_TASK MATERIAL_.
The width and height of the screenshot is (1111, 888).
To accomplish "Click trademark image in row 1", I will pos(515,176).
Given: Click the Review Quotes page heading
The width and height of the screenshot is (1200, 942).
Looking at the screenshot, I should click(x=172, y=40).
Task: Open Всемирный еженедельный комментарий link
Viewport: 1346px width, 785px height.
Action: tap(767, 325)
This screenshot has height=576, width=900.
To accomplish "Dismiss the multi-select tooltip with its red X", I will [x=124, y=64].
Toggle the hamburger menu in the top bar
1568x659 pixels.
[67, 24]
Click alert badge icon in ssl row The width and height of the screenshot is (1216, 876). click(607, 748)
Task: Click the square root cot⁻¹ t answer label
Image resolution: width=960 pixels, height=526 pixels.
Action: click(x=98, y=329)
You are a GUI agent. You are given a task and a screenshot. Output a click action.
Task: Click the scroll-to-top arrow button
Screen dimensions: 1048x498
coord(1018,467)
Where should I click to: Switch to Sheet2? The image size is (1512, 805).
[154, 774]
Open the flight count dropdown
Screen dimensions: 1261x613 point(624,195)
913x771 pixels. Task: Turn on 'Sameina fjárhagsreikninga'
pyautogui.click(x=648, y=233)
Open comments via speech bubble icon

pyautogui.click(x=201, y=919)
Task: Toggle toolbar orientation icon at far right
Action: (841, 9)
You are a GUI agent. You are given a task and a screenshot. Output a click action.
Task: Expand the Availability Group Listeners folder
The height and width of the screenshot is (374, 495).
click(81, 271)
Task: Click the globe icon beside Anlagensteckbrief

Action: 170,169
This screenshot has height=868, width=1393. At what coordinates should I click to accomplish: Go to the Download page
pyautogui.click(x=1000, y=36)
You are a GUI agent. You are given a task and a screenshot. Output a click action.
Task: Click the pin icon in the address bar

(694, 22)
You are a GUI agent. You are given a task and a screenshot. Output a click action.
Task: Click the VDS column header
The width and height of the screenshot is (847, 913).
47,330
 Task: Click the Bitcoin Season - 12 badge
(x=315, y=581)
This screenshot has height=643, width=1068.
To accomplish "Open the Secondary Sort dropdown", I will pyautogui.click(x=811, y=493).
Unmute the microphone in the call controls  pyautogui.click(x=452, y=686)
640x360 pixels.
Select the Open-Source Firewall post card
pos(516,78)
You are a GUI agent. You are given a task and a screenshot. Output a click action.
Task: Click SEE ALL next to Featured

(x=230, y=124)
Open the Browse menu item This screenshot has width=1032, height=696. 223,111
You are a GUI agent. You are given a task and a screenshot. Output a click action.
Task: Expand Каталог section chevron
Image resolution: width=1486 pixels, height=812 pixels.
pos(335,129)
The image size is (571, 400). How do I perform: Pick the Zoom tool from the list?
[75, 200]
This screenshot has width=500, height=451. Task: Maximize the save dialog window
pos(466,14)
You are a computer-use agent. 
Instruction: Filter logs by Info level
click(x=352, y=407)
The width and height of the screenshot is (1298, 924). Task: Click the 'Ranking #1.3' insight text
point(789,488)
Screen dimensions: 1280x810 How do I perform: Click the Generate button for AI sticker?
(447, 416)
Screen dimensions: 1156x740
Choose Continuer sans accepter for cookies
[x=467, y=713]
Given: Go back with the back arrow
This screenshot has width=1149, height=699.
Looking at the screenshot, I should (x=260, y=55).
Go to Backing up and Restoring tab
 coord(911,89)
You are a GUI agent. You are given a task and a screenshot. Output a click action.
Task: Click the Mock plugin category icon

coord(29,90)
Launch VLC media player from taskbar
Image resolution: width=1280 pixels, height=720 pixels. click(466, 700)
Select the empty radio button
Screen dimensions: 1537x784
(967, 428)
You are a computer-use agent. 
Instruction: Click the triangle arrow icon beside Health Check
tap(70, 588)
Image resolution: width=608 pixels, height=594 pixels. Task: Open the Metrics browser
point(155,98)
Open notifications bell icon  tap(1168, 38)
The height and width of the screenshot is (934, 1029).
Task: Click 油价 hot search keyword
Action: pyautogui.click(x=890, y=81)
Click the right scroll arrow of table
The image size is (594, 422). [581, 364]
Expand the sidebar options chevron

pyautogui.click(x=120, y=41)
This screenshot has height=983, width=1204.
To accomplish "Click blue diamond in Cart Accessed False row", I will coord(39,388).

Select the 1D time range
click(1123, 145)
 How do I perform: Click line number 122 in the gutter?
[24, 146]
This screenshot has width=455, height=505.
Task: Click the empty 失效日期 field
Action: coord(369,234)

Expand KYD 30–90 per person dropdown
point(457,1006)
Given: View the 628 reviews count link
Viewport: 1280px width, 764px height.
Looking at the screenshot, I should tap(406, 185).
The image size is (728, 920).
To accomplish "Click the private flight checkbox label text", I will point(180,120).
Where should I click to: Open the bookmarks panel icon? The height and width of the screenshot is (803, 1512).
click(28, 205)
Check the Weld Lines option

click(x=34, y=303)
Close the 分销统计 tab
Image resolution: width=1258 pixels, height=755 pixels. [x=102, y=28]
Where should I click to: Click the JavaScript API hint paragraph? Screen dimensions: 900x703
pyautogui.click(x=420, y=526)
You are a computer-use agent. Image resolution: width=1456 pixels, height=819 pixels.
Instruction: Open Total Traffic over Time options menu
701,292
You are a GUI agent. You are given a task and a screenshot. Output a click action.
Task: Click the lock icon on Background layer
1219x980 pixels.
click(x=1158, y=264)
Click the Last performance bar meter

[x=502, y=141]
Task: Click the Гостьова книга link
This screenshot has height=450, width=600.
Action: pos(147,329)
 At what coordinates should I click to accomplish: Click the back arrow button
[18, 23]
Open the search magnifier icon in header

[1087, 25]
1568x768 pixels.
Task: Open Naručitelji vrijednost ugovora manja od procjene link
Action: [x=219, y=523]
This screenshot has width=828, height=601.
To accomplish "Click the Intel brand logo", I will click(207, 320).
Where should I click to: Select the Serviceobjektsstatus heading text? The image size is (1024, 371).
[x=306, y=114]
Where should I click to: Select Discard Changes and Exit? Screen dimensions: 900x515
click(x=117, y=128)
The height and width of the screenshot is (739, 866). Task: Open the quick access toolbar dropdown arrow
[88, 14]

_REQUIREMENTS_. Write out the items above again without changing anything, from the line containing "Given: Go back with the back arrow" through the line containing "coord(29,90)", inclusive.

_RESPONSE_.
Given: Go back with the back arrow
This screenshot has width=1149, height=699.
Looking at the screenshot, I should (x=260, y=55).
Go to Backing up and Restoring tab
 coord(911,89)
You are a GUI agent. You are given a task and a screenshot. Output a click action.
Task: Click the Mock plugin category icon

coord(29,90)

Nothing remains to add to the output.